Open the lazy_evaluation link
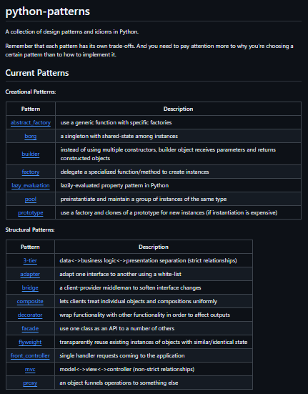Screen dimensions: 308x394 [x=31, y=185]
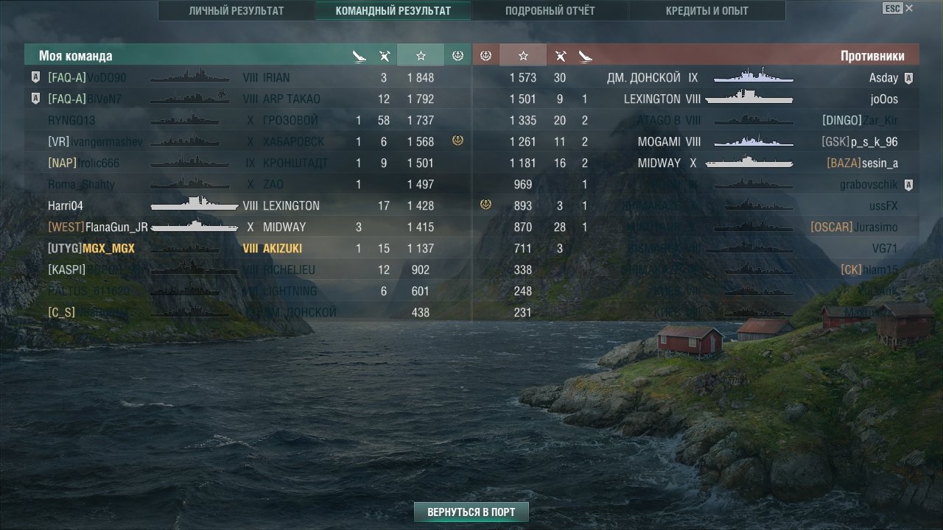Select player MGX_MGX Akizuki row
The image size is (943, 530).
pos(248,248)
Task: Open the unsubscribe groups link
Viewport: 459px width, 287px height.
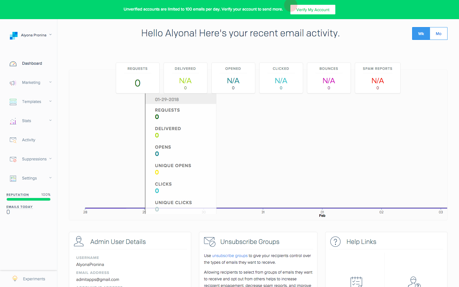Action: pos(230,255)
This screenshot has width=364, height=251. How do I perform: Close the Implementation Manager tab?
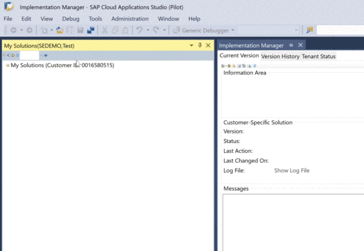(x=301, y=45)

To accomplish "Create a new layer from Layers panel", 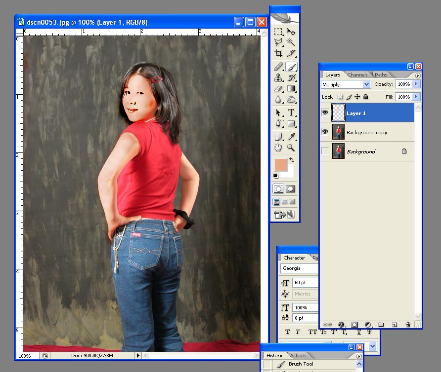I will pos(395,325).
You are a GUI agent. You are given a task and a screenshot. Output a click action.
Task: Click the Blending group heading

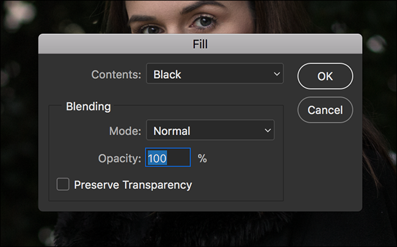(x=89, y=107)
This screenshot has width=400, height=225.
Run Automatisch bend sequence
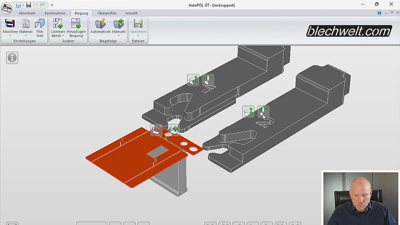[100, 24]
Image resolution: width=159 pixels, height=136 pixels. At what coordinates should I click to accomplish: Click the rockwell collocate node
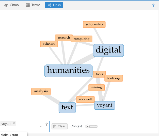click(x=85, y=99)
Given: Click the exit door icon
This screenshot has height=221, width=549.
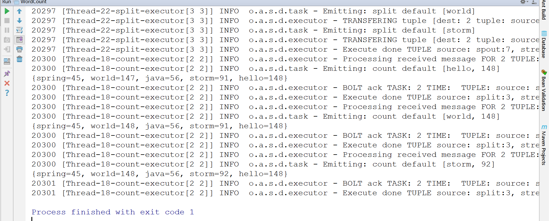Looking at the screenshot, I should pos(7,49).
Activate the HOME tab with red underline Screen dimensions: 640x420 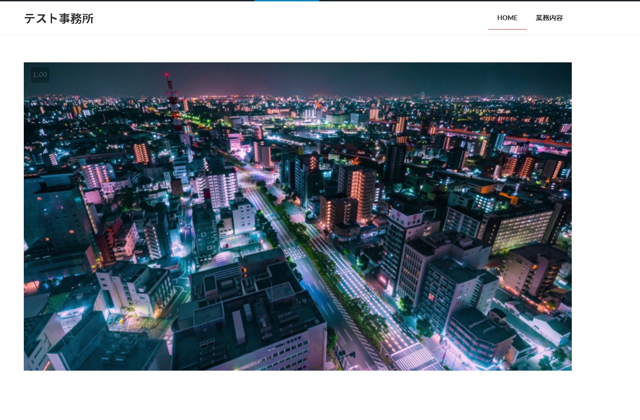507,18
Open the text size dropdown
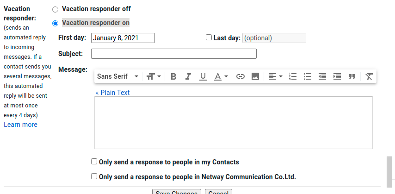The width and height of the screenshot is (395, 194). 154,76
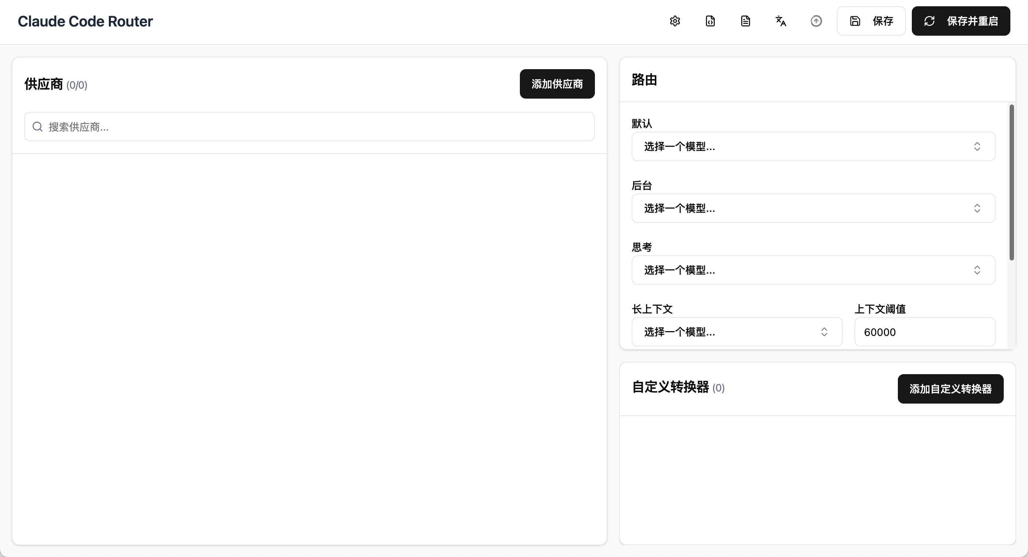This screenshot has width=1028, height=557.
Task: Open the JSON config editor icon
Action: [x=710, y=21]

==

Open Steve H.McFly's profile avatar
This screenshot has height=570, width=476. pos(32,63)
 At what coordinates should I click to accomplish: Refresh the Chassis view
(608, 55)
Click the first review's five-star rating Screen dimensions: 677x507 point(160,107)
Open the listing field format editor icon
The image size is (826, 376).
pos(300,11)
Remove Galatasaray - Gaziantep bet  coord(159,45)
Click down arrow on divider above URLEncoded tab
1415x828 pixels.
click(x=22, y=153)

==

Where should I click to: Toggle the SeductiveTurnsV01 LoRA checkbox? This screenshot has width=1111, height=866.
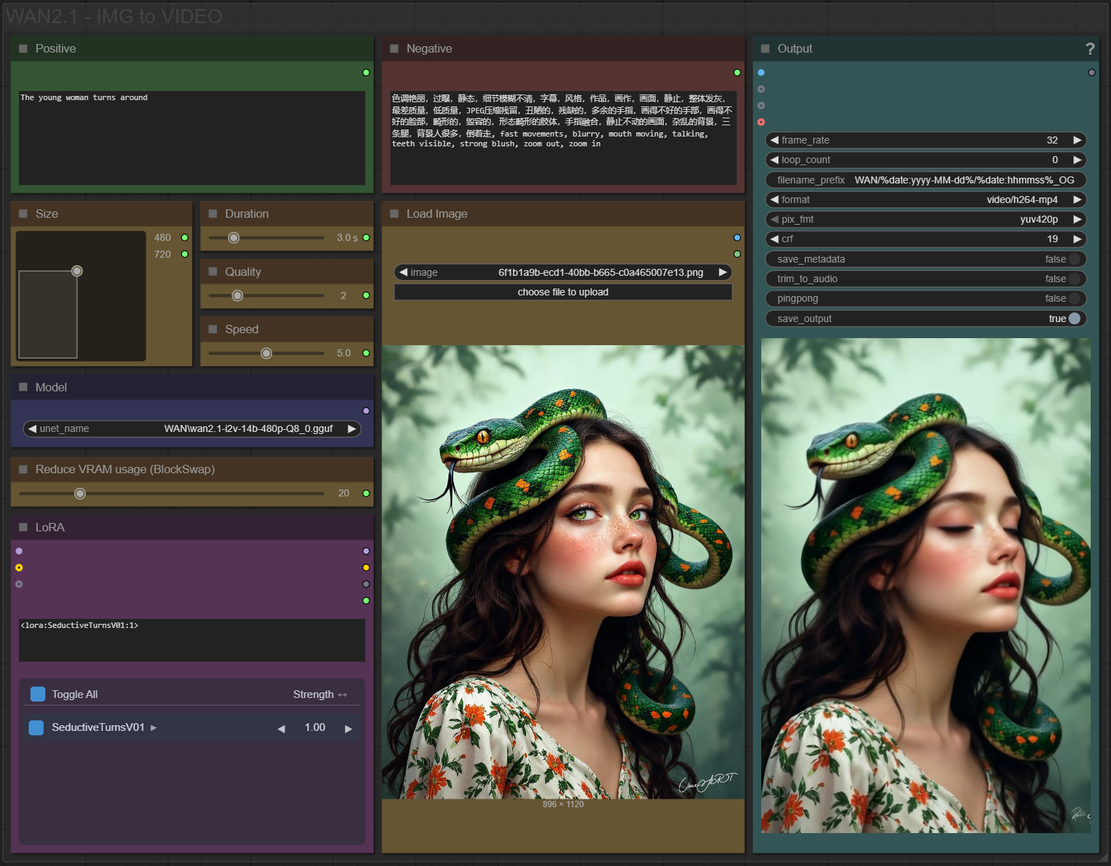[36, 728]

_What you have to do_:
Format the lines from the one containing "Task: Open the unsubscribe groups link" through the one containing "(x=301, y=45)", both included, as a numbered list. Skip any blank lines and leave out the pictures.

_Answer to this problem_:
1. Task: Open the unsubscribe groups link
2. Viewport: 459px width, 287px height.
3. Action: pos(230,255)
4. This screenshot has width=364, height=251. How do I perform: Close the Implementation Manager tab?
5. (x=301, y=45)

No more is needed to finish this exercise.